- [The task]
An identical copy of every entry below is the required output.

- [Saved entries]
________________________

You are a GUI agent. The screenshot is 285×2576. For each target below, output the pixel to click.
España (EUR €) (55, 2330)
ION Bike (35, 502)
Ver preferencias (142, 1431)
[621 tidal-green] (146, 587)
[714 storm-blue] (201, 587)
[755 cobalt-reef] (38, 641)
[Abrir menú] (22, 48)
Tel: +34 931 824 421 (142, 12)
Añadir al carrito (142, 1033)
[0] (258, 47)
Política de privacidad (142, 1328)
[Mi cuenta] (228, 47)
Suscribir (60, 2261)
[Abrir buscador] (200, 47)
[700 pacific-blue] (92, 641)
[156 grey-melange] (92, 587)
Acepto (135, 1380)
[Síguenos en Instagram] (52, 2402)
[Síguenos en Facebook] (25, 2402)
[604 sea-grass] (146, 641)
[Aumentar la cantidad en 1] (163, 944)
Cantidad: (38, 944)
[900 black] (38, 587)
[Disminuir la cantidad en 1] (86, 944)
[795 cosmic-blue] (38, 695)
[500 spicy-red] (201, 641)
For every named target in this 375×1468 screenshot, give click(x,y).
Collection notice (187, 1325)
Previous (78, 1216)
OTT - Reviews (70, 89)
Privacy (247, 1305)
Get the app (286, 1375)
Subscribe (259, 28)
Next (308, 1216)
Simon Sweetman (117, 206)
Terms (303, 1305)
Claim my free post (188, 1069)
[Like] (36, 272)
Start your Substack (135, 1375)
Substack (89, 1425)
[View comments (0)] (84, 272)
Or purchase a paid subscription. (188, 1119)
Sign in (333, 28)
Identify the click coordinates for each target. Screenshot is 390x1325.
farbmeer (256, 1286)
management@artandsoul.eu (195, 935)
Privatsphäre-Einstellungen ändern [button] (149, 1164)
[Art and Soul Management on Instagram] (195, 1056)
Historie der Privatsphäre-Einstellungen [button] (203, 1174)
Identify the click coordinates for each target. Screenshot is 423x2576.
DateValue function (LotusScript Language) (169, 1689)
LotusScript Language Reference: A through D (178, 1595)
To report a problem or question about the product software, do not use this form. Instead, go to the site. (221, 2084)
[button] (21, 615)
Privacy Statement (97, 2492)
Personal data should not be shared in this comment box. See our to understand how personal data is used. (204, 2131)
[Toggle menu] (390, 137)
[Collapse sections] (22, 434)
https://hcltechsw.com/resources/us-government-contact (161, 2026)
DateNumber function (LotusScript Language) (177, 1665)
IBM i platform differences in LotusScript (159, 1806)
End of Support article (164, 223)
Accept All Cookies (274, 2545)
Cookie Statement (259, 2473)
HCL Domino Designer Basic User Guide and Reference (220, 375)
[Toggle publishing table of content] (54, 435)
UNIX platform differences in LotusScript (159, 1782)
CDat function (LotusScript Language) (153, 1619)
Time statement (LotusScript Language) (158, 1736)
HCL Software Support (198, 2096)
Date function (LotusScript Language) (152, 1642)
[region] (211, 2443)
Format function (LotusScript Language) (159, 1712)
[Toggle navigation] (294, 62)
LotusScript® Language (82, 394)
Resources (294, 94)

________________________

- [Task result]
You are a GUI agent. The screenshot is 285×2576. For each target below, output the pixel to click.
España (EUR €) (55, 2330)
ION Bike (35, 502)
Ver preferencias (142, 1431)
[621 tidal-green] (146, 587)
[714 storm-blue] (201, 587)
[755 cobalt-reef] (38, 641)
[Abrir menú] (22, 48)
Tel: +34 931 824 421 (142, 12)
Añadir al carrito (142, 1033)
[0] (258, 47)
Política de privacidad (142, 1328)
[Mi cuenta] (228, 47)
Suscribir (60, 2261)
[Abrir buscador] (200, 47)
[700 pacific-blue] (92, 641)
[156 grey-melange] (92, 587)
Acepto (135, 1380)
[Síguenos en Instagram] (52, 2402)
[Síguenos en Facebook] (25, 2402)
[604 sea-grass] (146, 641)
[Aumentar la cantidad en 1] (163, 944)
Cantidad: (38, 944)
[900 black] (38, 587)
[Disminuir la cantidad en 1] (86, 944)
[795 cosmic-blue] (38, 695)
[500 spicy-red] (201, 641)
For every named target in this 375×1468 screenshot, give click(x,y).
Collection notice (187, 1325)
Previous (78, 1216)
OTT - Reviews (70, 89)
Privacy (247, 1305)
Get the app (286, 1375)
Subscribe (259, 28)
Next (308, 1216)
Simon Sweetman (117, 206)
Terms (303, 1305)
Claim my free post (188, 1069)
[Like] (36, 272)
Start your Substack (135, 1375)
Substack (89, 1425)
[View comments (0)] (84, 272)
Or purchase a paid subscription. (188, 1119)
Sign in (333, 28)
Identify the click coordinates for each target. Screenshot is 390x1325.
farbmeer (256, 1286)
management@artandsoul.eu (195, 935)
Privatsphäre-Einstellungen ändern [button] (149, 1164)
[Art and Soul Management on Instagram] (195, 1056)
Historie der Privatsphäre-Einstellungen [button] (203, 1174)
Identify the click coordinates for each target. Screenshot is 423x2576.
DateValue function (LotusScript Language) (169, 1689)
LotusScript Language Reference: A through D (178, 1595)
To report a problem or question about the product software, do not use this form. Instead, go to the site. (221, 2084)
[button] (21, 615)
Privacy Statement (97, 2492)
Personal data should not be shared in this comment box. See our to understand how personal data is used. (204, 2131)
[Toggle menu] (390, 137)
[Collapse sections] (22, 434)
https://hcltechsw.com/resources/us-government-contact (161, 2026)
DateNumber function (LotusScript Language) (177, 1665)
IBM i platform differences in LotusScript (159, 1806)
End of Support article (164, 223)
Accept All Cookies (274, 2545)
Cookie Statement (259, 2473)
HCL Domino Designer Basic User Guide and Reference (220, 375)
[Toggle publishing table of content] (54, 435)
UNIX platform differences in LotusScript (159, 1782)
CDat function (LotusScript Language) (153, 1619)
Time statement (LotusScript Language) (158, 1736)
HCL Software Support (198, 2096)
Date function (LotusScript Language) (152, 1642)
[region] (211, 2443)
Format function (LotusScript Language) (159, 1712)
[Toggle navigation] (294, 62)
LotusScript® Language (82, 394)
Resources (294, 94)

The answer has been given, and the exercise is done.